Test Driven Development

One of the things that bothers me a lot about the software industry is this idea that proprietary software is somehow safer and better written than open source software. Perhaps it is because a lot of people still view software as “magic” and since you can’t see the code, is must be more “magical”. Or perhaps is it because people assume that something you have to pay for must be better than something that is free.

I’ve worked for and with a number of proprietary software companies, so I’ve seen how the sausage is made, and in some cases you don’t want to know. Don’t get me wrong, I’ve seen well managed commercial software companies that produce solid code because in the long run solid code is better and costs less, but I’ve also seen the opposite done simply to get a product to market quickly.

With open source, at least if you expect contribution, you have to produce code that is readable. It also helps if it is well written since good programmers respect and like working with other good programmers. It’s out there for everyone to see, and that puts extra demands on its quality.
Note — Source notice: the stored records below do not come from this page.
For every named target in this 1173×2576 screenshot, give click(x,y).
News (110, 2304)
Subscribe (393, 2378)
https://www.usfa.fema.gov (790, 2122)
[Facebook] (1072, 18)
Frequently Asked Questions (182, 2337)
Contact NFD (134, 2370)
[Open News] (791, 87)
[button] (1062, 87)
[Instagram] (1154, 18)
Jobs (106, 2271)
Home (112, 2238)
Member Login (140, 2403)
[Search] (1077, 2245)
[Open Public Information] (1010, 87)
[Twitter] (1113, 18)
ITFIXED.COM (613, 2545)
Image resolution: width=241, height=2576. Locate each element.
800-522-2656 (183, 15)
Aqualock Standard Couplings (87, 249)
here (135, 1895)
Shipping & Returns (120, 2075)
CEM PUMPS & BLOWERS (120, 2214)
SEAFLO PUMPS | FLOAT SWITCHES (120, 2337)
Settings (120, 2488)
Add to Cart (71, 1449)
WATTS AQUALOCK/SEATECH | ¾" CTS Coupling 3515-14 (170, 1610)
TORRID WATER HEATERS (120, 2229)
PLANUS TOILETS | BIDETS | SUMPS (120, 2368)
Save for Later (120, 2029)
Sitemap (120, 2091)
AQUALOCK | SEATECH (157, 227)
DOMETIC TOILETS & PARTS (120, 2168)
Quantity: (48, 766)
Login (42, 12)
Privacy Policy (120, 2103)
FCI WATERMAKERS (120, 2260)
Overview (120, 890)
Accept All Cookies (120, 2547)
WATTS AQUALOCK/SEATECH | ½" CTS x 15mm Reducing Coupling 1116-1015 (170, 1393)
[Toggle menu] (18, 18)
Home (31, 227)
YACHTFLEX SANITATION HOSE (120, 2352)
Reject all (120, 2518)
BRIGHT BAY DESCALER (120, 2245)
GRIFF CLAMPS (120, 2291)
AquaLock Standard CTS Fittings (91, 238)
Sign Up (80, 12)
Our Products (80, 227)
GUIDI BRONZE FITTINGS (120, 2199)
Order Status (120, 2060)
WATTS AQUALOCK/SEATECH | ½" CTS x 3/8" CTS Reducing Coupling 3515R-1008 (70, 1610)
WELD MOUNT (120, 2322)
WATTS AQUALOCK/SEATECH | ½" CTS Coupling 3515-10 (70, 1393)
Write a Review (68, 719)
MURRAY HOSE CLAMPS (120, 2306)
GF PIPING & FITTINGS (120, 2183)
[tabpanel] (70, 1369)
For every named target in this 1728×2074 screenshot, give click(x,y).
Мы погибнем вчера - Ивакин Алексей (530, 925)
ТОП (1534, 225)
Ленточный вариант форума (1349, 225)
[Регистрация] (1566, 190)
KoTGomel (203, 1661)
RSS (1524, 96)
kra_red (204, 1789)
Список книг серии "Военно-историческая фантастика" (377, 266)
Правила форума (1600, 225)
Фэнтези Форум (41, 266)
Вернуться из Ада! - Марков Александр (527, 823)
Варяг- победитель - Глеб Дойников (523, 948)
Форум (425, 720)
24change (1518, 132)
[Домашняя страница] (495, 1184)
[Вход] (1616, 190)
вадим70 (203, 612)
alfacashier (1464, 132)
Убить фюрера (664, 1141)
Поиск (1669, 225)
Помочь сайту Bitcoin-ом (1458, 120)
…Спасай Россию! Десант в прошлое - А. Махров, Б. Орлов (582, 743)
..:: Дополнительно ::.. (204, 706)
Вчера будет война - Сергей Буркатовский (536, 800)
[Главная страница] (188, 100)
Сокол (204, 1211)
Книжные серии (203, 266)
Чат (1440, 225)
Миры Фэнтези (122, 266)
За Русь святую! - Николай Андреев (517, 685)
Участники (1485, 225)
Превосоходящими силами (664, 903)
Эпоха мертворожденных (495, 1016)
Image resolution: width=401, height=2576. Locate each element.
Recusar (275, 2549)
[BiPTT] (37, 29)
In the interest of making great code, many years ago we switched to the Spring framework which had the benefit that we could start writing software tests. This test driven development is one reason OpenNMS is able to stay so stable with lots of code changes and a small test team.

What’s funny is that we’ve talked to at least two other companies who started implementing test driven development but then dropped it because it was too hard. It wasn’t easy for us, either, but as of this writing we run 5496 tests every time something changes in the main OpenNMS application, and that doesn’t include all of the other branches and projects such as Newts. We use the Bamboo product from Atlassian to manage the tests so I want to take this opportunity to thank them for supporting us.

OpenNMS 14 contained some of the biggest code changes in the platform’s history but so far it has been one of the smoothest releases yet. While most of that was due to to the great team of developers we have, part of it was due to the transparency that the open source process encourages.

Commercial software could learn a thing or two from it.